Even in the office, patients get up from chair to table and back again. I know if they walked in. I ask about activities. I might test range of motion, so I see how – actively – they can flex and extend, and then I check passive motion and move the joints for them.
The amazingness of the body is the physiology, in this sense. It’s hearing the heart and lungs, feeling the liver and spleen in the abdomen, finding neurologic abnormalities, seeing internal organs from the outside. In the OR, it’s everything that’s still alive, pink and pulsating, and that, gods, all the structures we learned about and then saw in cadaver dissections are really there. Each part is full of life; so is the incredible whole.

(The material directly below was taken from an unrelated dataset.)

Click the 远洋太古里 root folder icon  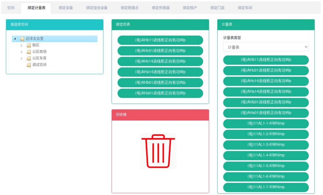click(x=22, y=39)
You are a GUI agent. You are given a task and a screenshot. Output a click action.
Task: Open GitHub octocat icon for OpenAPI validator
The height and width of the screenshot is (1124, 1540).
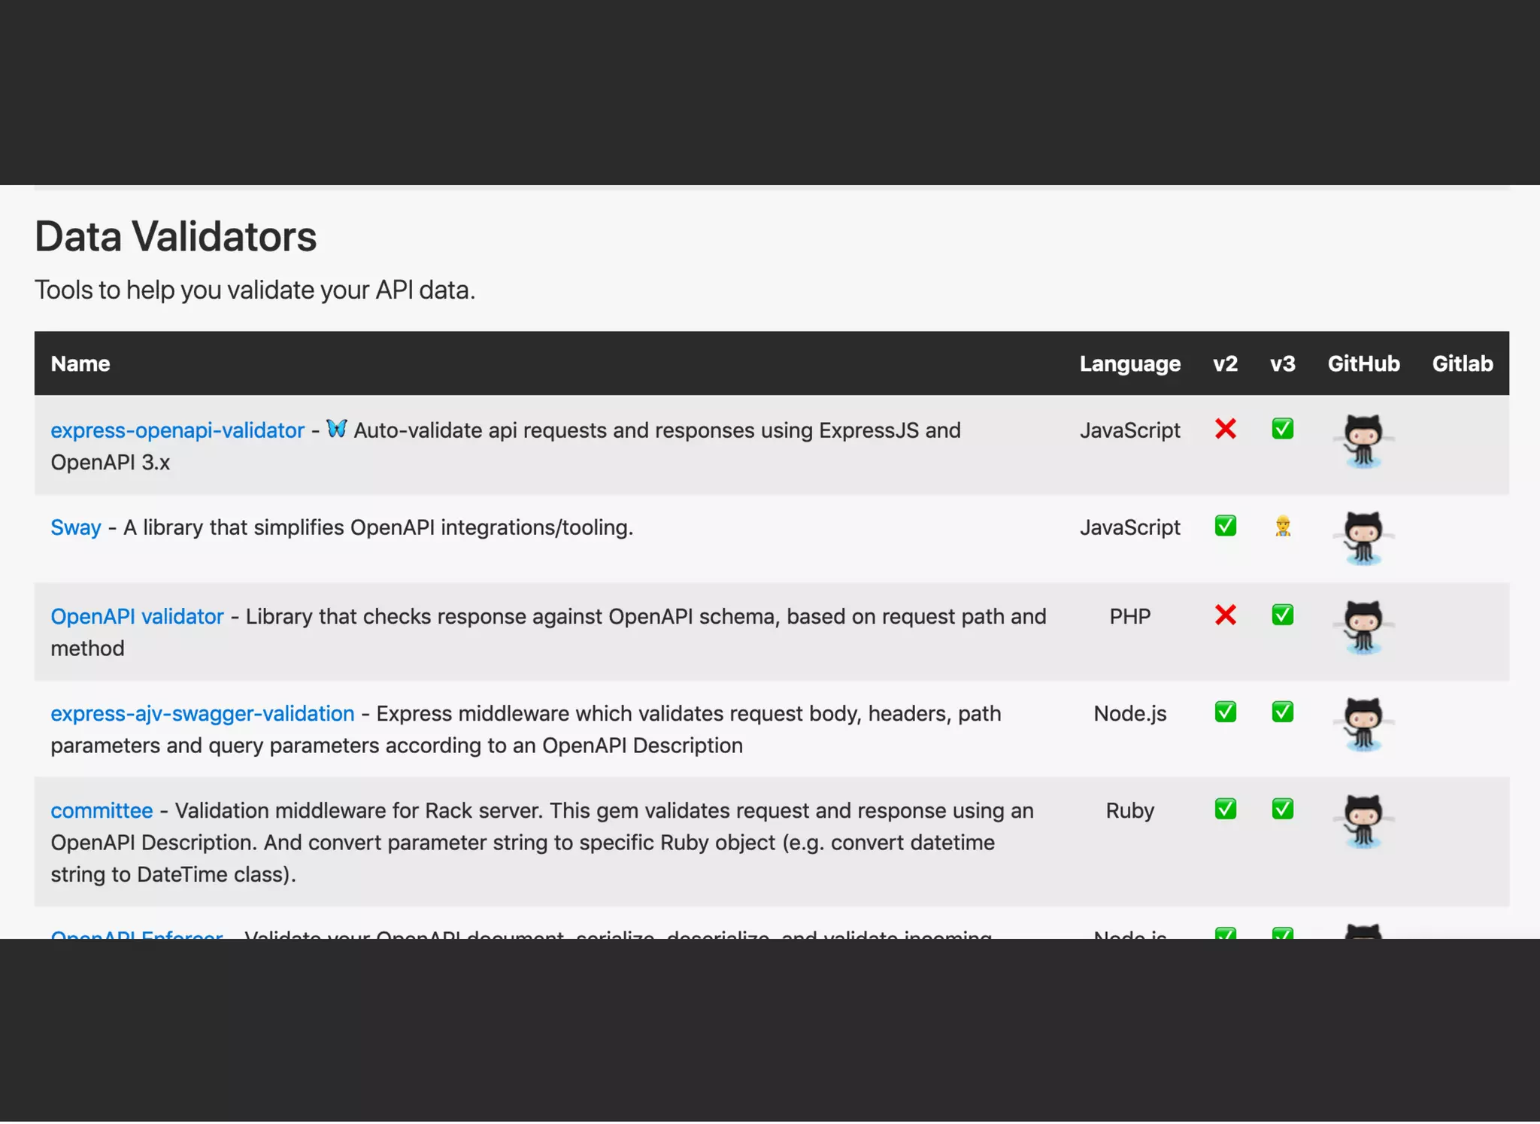(x=1363, y=627)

Around Nselang...things that shouldn't be possible, but are |
Patients don’t always get to show me their amazing. One patient, who was supposed to get open-heart surgery last week, had high blood pressure up to 250 systolic in pre-op and then 315 when anesthesia was starting to put him under. I’m still incredulous – though I knew, and I knew – that you can be alive with a blood pressure that high (‘normal’ systolic is < 140).

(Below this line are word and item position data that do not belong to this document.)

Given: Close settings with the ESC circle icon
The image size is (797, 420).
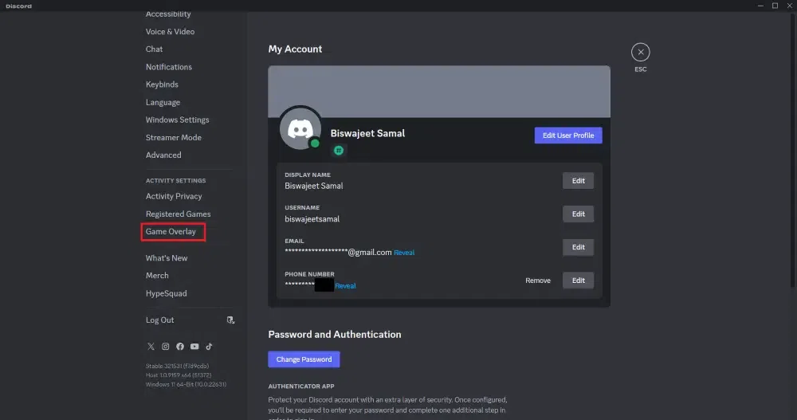Looking at the screenshot, I should [x=641, y=53].
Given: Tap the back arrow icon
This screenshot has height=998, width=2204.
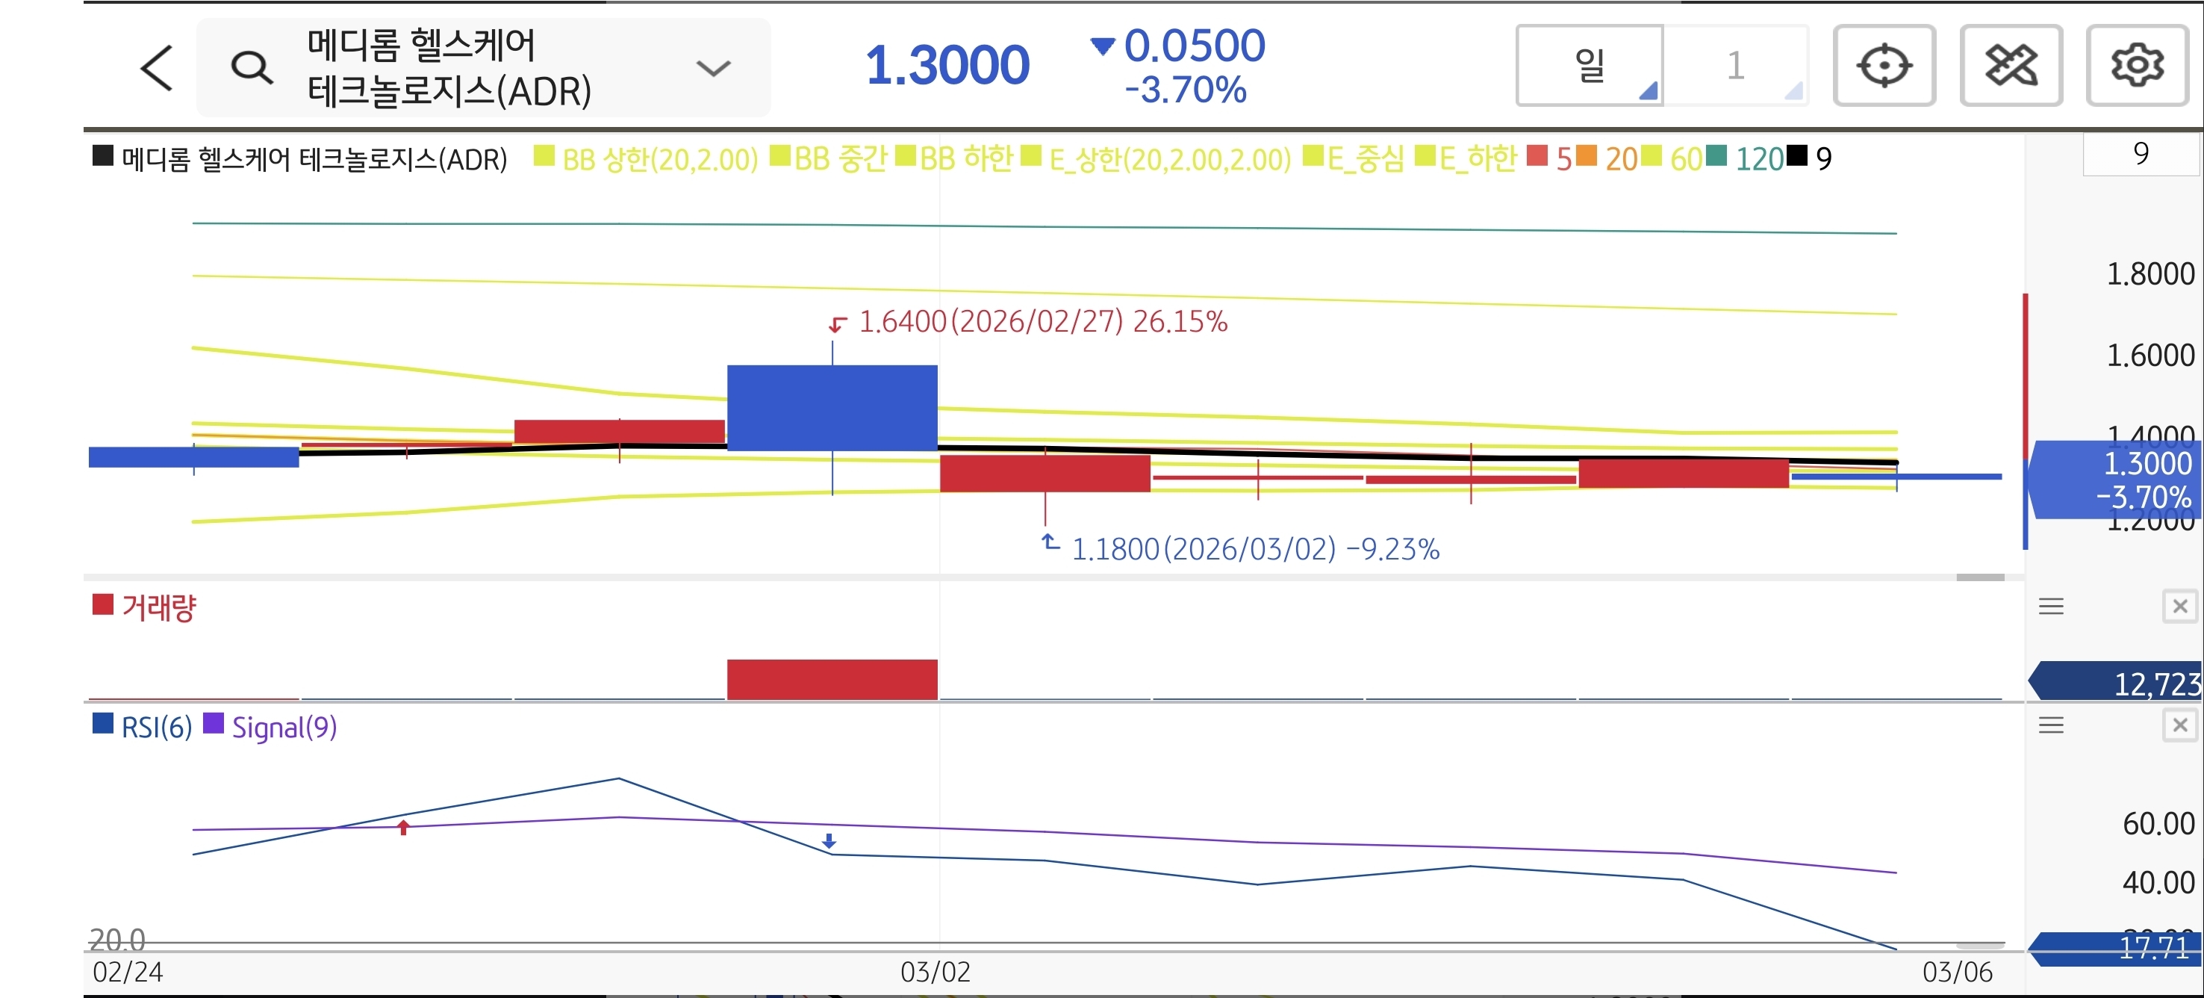Looking at the screenshot, I should 157,68.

So that was amazing. But it was a physiologic response. The patients who are so sick you’re not sure how much better they can get – and then they do – are amazing. The patients with completely uncontrolled diabetes that has been so uncontrolled they can no longer feel their feet – who work hard and get their blood sugars under control – they’re amazing.

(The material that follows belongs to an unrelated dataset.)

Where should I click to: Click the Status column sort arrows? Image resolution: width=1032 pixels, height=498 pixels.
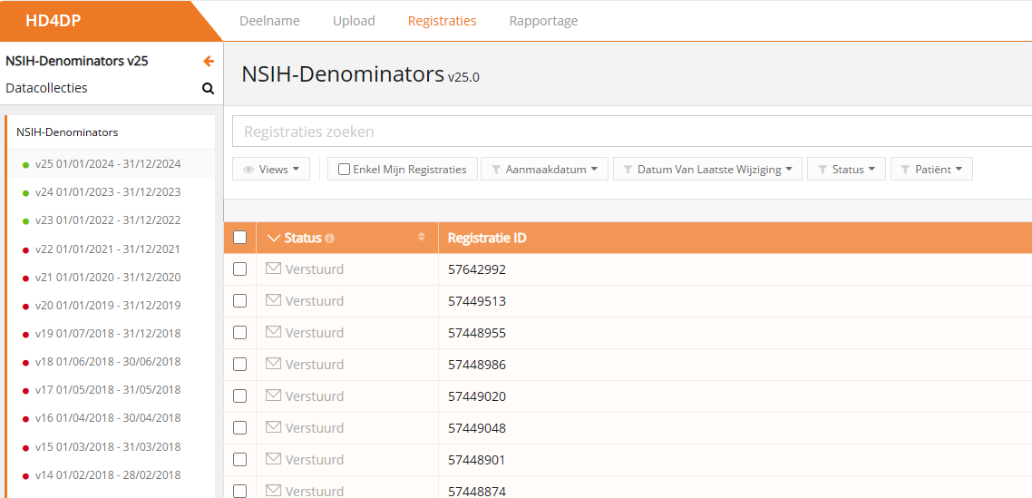pyautogui.click(x=421, y=238)
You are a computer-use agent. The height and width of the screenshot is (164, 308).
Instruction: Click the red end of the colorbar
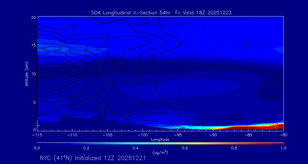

I had a teenage patient, post-severe concussion, who’s a dancer and told me about his ethnic dance group. There’s the kid who broke his hand playing basketball. I know, I talk with them about what they can do physically and how important it is to them.
But I don’t see it.
Seeing bodies in motion, then, seeing things that shouldn’t be able to happen due to gravity and bones and ligaments and facet joints between vertebrae – is a reminder of why what we do matters, in the long run. It’s the why. The living that isn’t just being alive, but the celebration thereof, and everything concomitant. They why does come up – operative or medical choices and how they impact a particular person’s life. With the basketball player – he had championship finals coming up the next week. To me, that meant that if we let him go with just precautions and no splinting or formal treatment – he would certainly reinjure himself or fracture what, at that point, was just an “almost.” For the dancer with the head injury, I needed to know if he was dizzy when dancing, if he was falling over, and if he had trouble remembering dances that he used to know well, or learning new ones. For my patient who worked nights, I made sure to get him the latest possible appointments in the afternoon, so that he could sleep. All of that is there in the encounter – particularly in the outpatient ones. And we talk about it, and I try to remember. But we don’t see it. In the hospital, especially for the sickest ones, I try to remember – and to find out, to ask – what they do, who they are, who they were when they weren’t sick. I want to imagine that. This is why it’s a good reminder. It’s absolutely incredible what people are capable of, what they can persevere against, and in the moment, all you can do is watch and be awe-inspired.